## [Задание]
Напишите продолжение помещённого ниже отрывка воспоминаний о Козинцеве и старике Баскине-Серединском, начиная сразу после его последнего предложения.

## [Отрывок]
══════════

Мы рассказали ему историю с его неожиданной декламацией и показали записанный тогда же текст.
Козинцев хохотал и переспрашивал:
– А не врете? Не розыгрыш?
Просил еще раз прочитать текст и снова смеялся.
Любовь Михайловна подтвердила верность нашего сообщения.
– Да я никогда в жизни не знал таких стихов. И сейчас не знаю! И не слышал никогда…
Он говорил, конечно, правду.
Как, когда, каким образом неосознанно услышались и где-то в глубинах памяти сохранились эти строки Аннен-ского – такие неподходящие его вкусу, почему они возникли в бреду? Так все и осталось тайной.
Баскин-Серединский
Как часто люди, которые сталкивались с Козинцевым, замечали его необыкновенную душевную деликатность, опасение обидеть слабого.
В те далекие времена жил у нас в Киеве старик Баскин-Серединский. Лет ему было за девяносто. Его давно уже содержали внуки и правнуки, которых было великое множество.
При знакомстве он протягивал руку и неизменно говорил:
– Баскин-Серединский. Поэт. Ученик графа Льва Николаевича Толстого. Ясная Поляна.
Учеником Толстого он был, видимо, только в том смысле, что считал себя его последователем.
Вероятно, старик был не совсем в норме. Киевляне относились к нему с добродушной усмешкой.
Но в дни, когда он появлялся на улице возбужденный, размахивая зонтиком, в сдвинутом на затылок коричневом котелке, в распахнутом своем стареньком пальто – полы по ветру, – в такие дни все старались избежать встречи с ним. Это означало, что Баскин написал новую поэму и ищет жертву – кому бы ее прочесть.
Мы боялись его как огня и, завидев вдалеке коричневый котелок, в котором он проходил всю жизнь, бросались наутек.
Мы, но не Козинцев.
Козинцев шел навстречу старику, и счастливый Баскин бросался к нему и говорил (всегда одно и то же):
– Гриша! Я написал новую поэму. Сейчас я тебе ее прочитаю.
Он вдвигал Козинцева в какую-нибудь подворотню или в подъезд, а если ничего подходящего рядом не было – просто прижимал его к стене и, взмахивая зонтиком, читал свою новую поэму.

══════════

## [Собранные данные]
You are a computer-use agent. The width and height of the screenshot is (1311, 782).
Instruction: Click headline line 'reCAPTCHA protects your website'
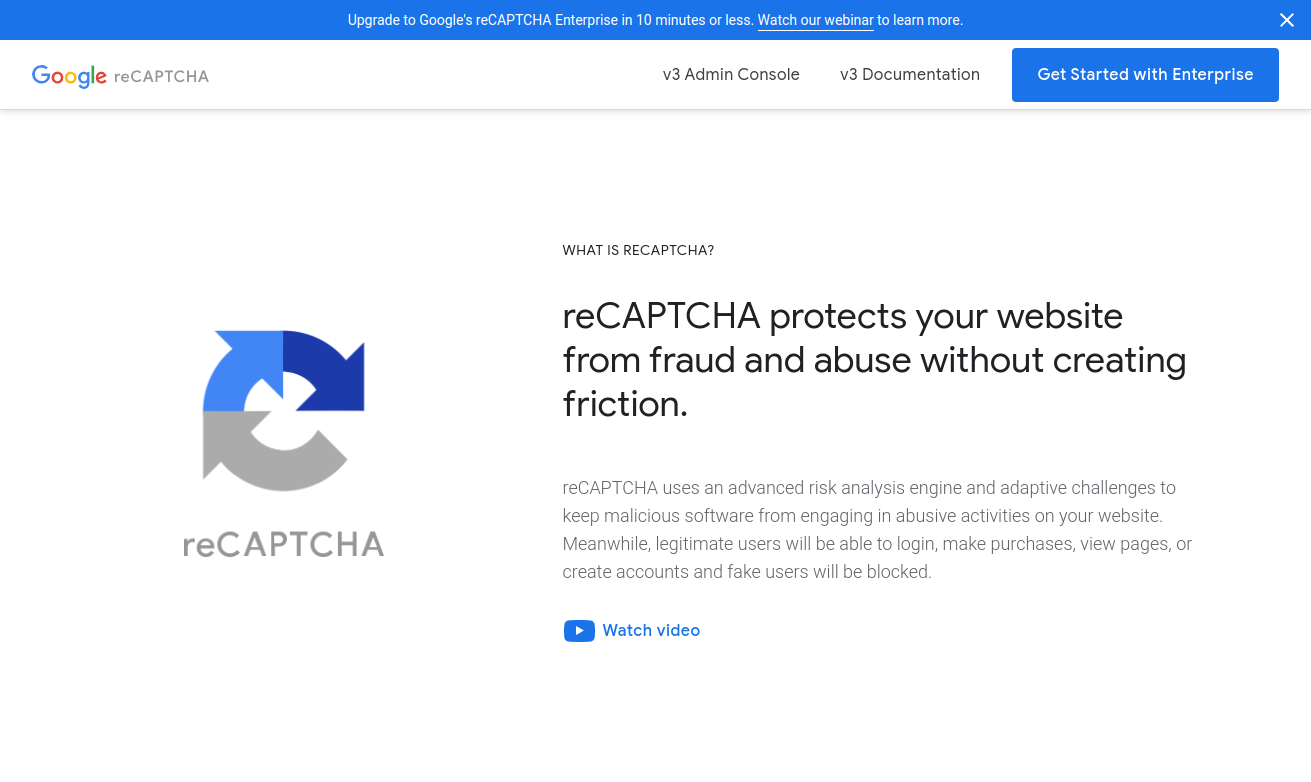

══════════

## [Ответ]
Большинство из них были бесконечны.
Но попадались и совсем коротенькие, состоящие из одной только строфы. Они тоже назывались поэмами.
Со временем они стали уже чем-то вроде фольклора и даже обрастали новыми строчками.
Я помню некоторые из этих «поэм»:
ПОЭМА ДОМАШНЯЯ
Долгий дождь стучит по крыше,
Как земля стучит об гроб.
Под полом докучной мыши
Слышен жуткий скрип и скроб.
ПОЭМА ПРО КИЕВ
Старый Киев точно вымер
В воздухе пустом.
Лишь один стоит Владимир
Со своим крестом.
Приписывалась Баскину-Серединскому и «Поэма военная».
Не поручусь, что это тоже его сочинение, но, во всяком случае, оно совсем в его духе.
Взгляни же в пропасть перейденный,
Как мы страдали все во мгле,
Семен Михайлович Буденный
Летит на рыжем кобыле.
Если даже к этим строкам и прикоснулась чья-либо рука, то характер, смысл, стилистика и лапидарность поэзии Баскина-Серединского в них сохранены.
Я вижу фигуру Баскина, размахивающего зонтиком в такт чтения, и Козинцева, прижатого им к стене дома на Крещатике. Вижу прохожих, усмехаясь обходящих стороной эту группу.
И я помню, как однажды, подойдя близко, увидел взгляд Козинцева, увидел, как он смотрел на старика – с какой болью и жалостью, изо всех сил стараясь ничем не выдать своего чувства и безукоризненно вежливо слушая его.